Although there are many viewpoints about bioeconomy, the notion itself is quite straightforward. Basically, the bioeconomy is the strategy that utilizes ‘green’ materials instead of fossil-based materials to generate bioenergy, chemicals, food, feed and other bio-based products, with a low or no generation of waste. Within such an economy, sustainability and the efficient use of resources are the key components of its implementation at the social and industrial level [3, 4]. Apart from its ecological impact, bioeconomy is also intended to have socioeconomic benefits such as fostering economic competitiveness, meeting rising demand and counteracting resource depletion [5]. The concept of bioeconomy is quite broad and can encompass a range of sustainability strategies, such as biorefineries, that were defined by the International Energy Agency [6] as a sustainable processing of biomass into a spectrum of marketable products.
All resources containing non-fossil organic carbon, recently (<100 years) derived from agriculture (dedicated crops and residues), forestry, industries (process residues and leftovers), households (municipal solid waste and wastewaters) and aquaculture (algae and seaweeds), are considered bio-based resources or also called biomass. Biomass can also be classified into nonedible and edible. The latter case, generally represented by the use of vegetable oils for biofuel production, has been criticized by competing with the food supply [7, 8]. The most relevant classification of biomass for its integration into specific bio-based product chains is according to its major component, such as lignocellulose (lignin + cellulose + hemicellulose), carbohydrates, proteins and triglycerides [8].
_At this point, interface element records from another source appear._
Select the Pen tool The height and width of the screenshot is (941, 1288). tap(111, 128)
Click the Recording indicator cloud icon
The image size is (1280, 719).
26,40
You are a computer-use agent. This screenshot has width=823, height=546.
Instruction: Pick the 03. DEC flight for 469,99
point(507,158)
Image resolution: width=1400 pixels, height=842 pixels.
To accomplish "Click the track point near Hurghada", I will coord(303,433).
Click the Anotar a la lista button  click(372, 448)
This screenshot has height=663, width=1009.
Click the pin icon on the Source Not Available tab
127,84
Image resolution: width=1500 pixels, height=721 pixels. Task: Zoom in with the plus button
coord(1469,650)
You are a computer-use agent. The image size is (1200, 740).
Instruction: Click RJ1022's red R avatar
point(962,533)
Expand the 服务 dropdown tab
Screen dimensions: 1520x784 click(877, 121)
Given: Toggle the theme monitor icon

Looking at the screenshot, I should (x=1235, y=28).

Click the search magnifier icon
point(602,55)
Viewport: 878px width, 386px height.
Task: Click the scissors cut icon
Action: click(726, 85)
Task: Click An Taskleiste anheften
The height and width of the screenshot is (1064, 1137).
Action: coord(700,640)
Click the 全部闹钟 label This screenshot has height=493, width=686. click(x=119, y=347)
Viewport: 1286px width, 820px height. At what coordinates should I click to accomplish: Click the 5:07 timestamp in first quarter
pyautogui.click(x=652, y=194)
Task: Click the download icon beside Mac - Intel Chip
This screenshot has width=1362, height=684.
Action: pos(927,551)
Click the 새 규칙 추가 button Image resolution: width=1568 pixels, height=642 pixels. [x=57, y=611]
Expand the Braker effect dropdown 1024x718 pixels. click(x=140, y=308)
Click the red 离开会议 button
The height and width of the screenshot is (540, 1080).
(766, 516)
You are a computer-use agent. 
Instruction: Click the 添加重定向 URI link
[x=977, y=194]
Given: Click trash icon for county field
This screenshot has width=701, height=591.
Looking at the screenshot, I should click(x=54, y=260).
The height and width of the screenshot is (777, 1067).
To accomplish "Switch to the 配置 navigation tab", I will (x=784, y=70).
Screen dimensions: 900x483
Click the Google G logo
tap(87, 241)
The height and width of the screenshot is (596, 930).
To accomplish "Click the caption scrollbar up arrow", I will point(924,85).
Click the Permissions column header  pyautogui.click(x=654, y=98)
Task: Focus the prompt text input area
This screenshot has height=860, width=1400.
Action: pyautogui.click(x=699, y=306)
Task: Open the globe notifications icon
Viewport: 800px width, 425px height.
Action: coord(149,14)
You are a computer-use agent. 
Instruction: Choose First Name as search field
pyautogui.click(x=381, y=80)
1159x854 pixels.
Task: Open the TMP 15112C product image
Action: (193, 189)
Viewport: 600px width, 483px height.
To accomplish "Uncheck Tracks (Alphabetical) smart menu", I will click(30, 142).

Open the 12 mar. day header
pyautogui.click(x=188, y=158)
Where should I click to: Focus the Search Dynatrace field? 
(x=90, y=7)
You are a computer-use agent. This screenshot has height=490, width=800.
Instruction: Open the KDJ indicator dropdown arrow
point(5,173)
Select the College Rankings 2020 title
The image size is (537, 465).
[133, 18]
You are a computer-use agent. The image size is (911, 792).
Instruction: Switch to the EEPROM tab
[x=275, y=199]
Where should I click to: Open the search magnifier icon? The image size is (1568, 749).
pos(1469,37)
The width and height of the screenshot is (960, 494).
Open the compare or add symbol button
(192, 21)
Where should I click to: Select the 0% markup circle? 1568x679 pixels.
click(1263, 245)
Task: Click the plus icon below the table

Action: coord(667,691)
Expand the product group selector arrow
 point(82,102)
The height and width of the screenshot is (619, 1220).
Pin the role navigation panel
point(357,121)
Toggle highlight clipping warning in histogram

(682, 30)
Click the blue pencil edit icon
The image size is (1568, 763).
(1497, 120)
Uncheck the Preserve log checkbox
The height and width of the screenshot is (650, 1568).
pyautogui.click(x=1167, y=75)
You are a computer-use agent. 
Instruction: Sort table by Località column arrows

This biomass can be untreated or may have undergone biochemical (fermentation or enzymatic conversion), thermochemical (combustion, gasification or pyrolysis), chemical (acid hydrolysis, synthesis or esterification) and mechanical processes (fractionation, pressing or size reduction), with the aim of depolymerizing and deoxygenating the biomass components [3, 7].
The products of major commercial importance produced in biorefineries are biofuels (biogas, syngas, hydrogen, biomethane, bioethanol, biodiesel and bio-oil), chemicals (fine chemicals, building blocks, bulk chemicals and bioactive compounds), organic acids (succinic, lactic and itaconic), polymers and resins (starch-based plastics, phenol resins and furan resins), biomaterials (wood panels, pulp, paper and cellulose), food and animal feed and fertilizers [9].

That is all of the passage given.